Rights & Money

Corporate Data Breaches: Should You Be Concerned?

What happens to your personal data when a company you do business with gets hacked?

 

By Olev Edur

It’s scary…we read or hear regularly about corporate hacking involving big organizations such as governments or banks or social media sites, cases in which massive amounts of personal information are jeopardized. These attacks have been going on for years and, so far at least, seem to have prompted no widespread outcry among those whose information was taken. So how concerned should we be about all these corporate and government security lapses?

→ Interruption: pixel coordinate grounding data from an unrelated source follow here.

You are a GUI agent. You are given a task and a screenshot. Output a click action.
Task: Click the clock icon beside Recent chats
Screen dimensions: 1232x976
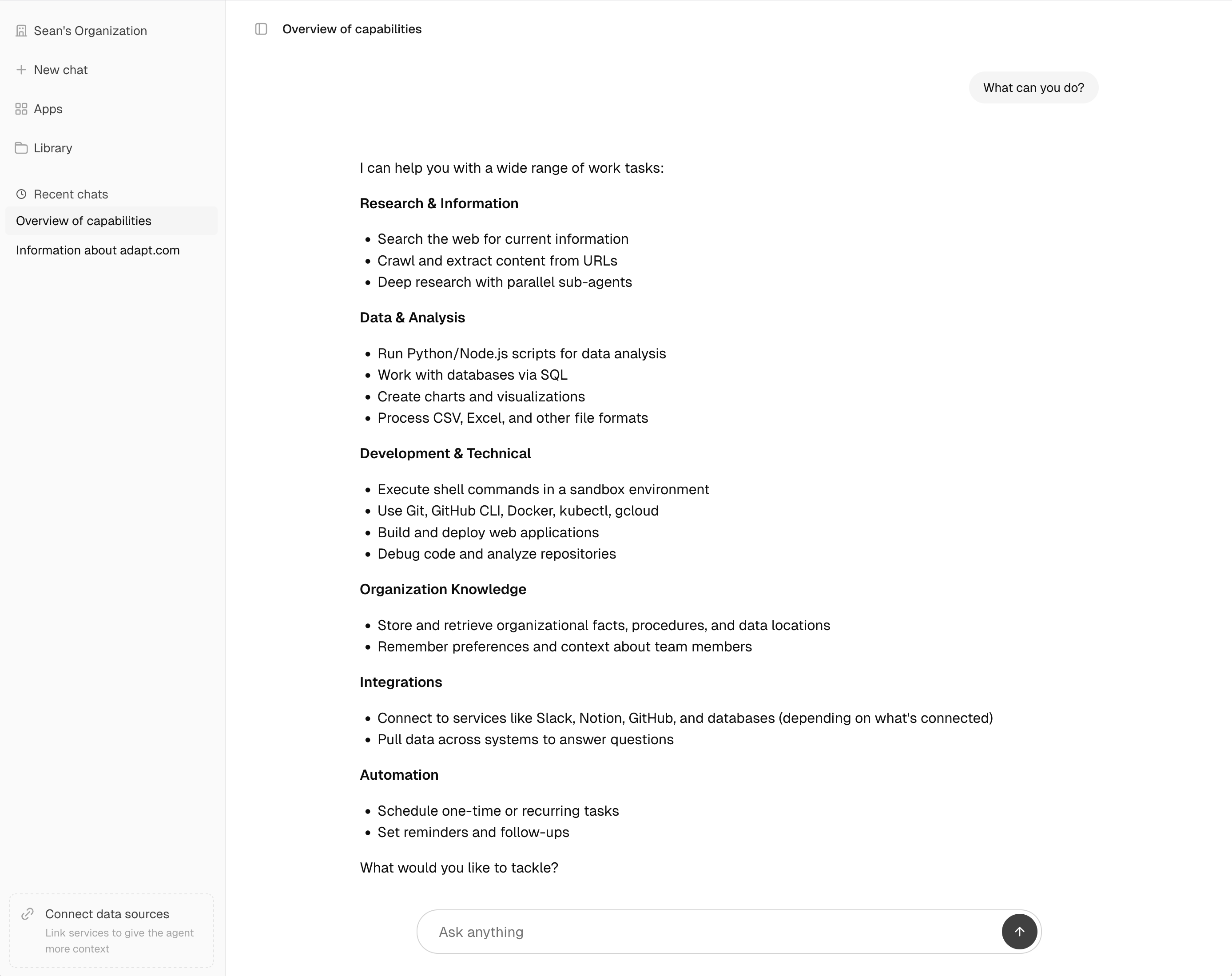click(x=22, y=194)
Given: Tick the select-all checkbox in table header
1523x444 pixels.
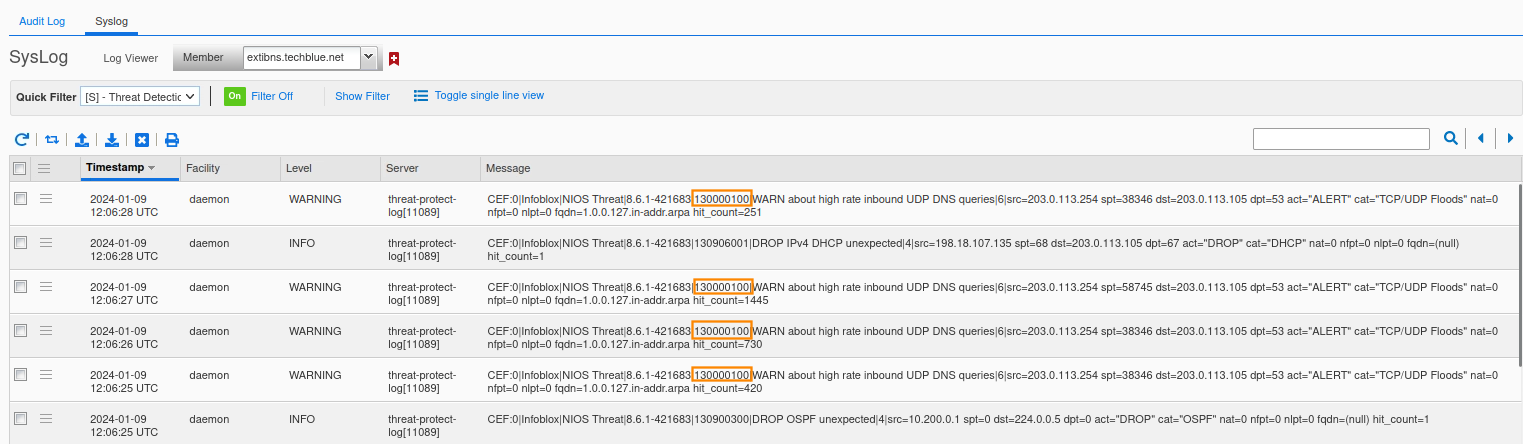Looking at the screenshot, I should point(20,168).
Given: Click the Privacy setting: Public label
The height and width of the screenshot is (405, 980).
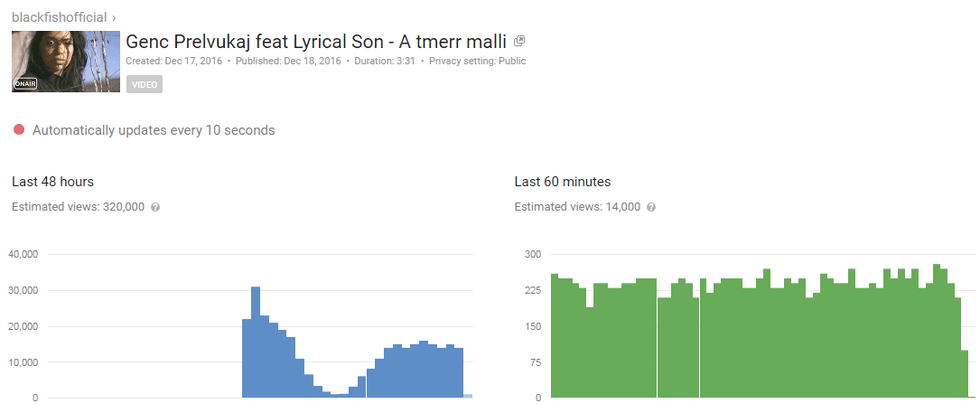Looking at the screenshot, I should [478, 61].
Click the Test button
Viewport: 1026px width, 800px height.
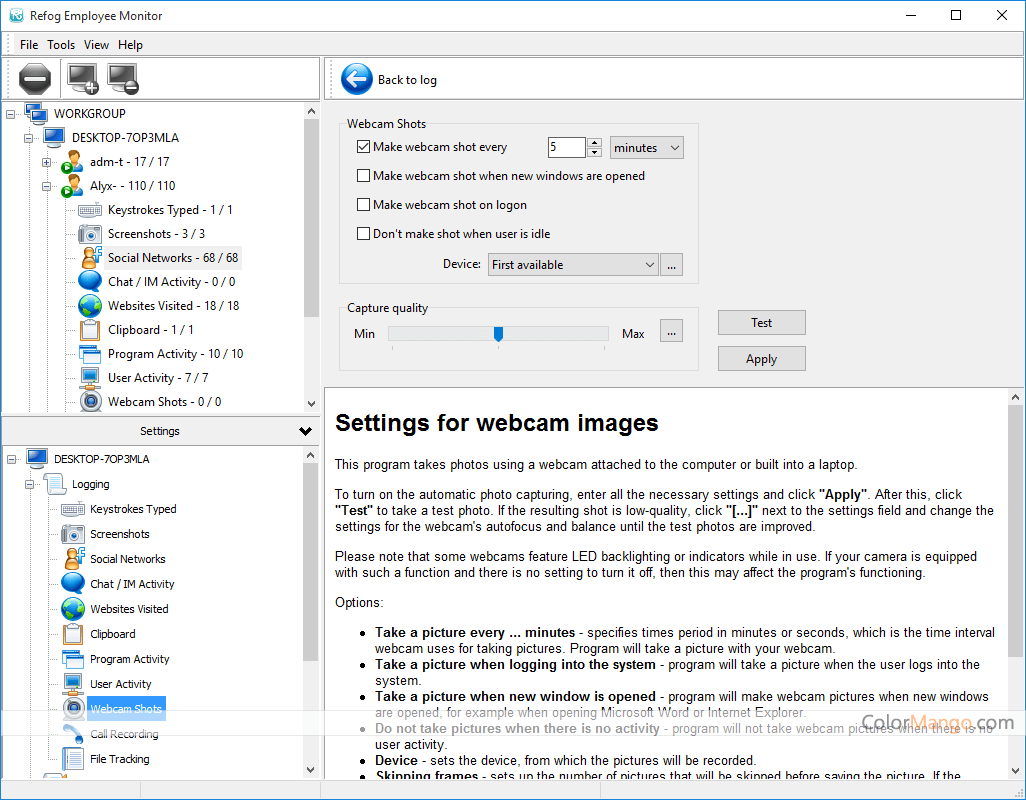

Given the lack of outcry, it would seem not much. But then as with life generally, the answer can depend on a lot of factors, including the nature of the attacks. “There are two basic kinds of organized criminal attack,” says Daniel Tobok, the chief executive officer of Cytelligence, a Toronto-based cyber security company. “In the first, criminals get into an organization’s system and encrypt the data so the company can no longer access it, and they demand a ransom. What they do is effectively seize control of the corporation and make the company pay to get it back.

“The second type of criminal attack doesn’t hold the company for ransom,” Tobok says. “They get the data and sell it on the dark web, which is like a flea market for criminals. If you want a hit man, or drugs, or a child slave…there’s nothing that you cannot buy on the dark web.”

There’s not so much likelihood of dissemination in the first case, but in the second, it’s anyone’s guess what could happen with your data. It depends on exactly what data was involved, for starters, and what kinds of new security measures are put into place after the attack, both by the organization in question and by the people whose data was hacked.

And while the lack of outcry may seem like good news, the leakage of your information could still conceivably lead to losses or costs later on. It’s just that you may never be able to connect the two events, especially if they happen years apart. As a result, both Tobok and Andy Ellis, the chief security officer for Akamai Technologies in Cambridge, Massachusetts, acknowledge the importance of always safeguarding your personal information.

That’s because, while the organization involved may fix its own vulnerabilities after the fact, by then the horse has bolted—your stuff is out there and let’s face it, North American retirees generally are viewed as prime targets (after doctors and dentists) by every scam artist on Earth.

“Personal identity information can be monetized, and everybody is a target,” Tobok says. “The average profit from a combination of name, driver’s licence, and credit card ranges from $8 to $13 per person; if you add a social insurance number, the profit can be up to $18. If hackers can reach 100,000 or a million records, well, you can do the math.”

However, Ellis is somewhat less concerned about the fallout from these attacks because when it comes to your banking accounts and other financial assets, it’s still up to the banks and other corporations to guard and not give away those assets to strangers.

“The real problem is based on knowledge of your identity,” Ellis says. “It’s the idea that someone can pretend to be you and use your personal information to take money out of your account or buy something with your money. Then the company calls and says you have been a victim of identity theft and you owe us X number of dollars. In that situation, what you say in response is, ‘I have not been a victim of identity theft; you have been a victim of fraud, and that is your problem.’

“There’s not much a corporation can do,” Ellis says. “They won’t sue you—they don’t want the reputation of being careless with your data, especially now with the power of the Internet to spread that information. In fact, the banks won’t ever let it get to court, because they don’t want to be branded as careless. And if the incident affects your credit rating, you can always challenge the rating.”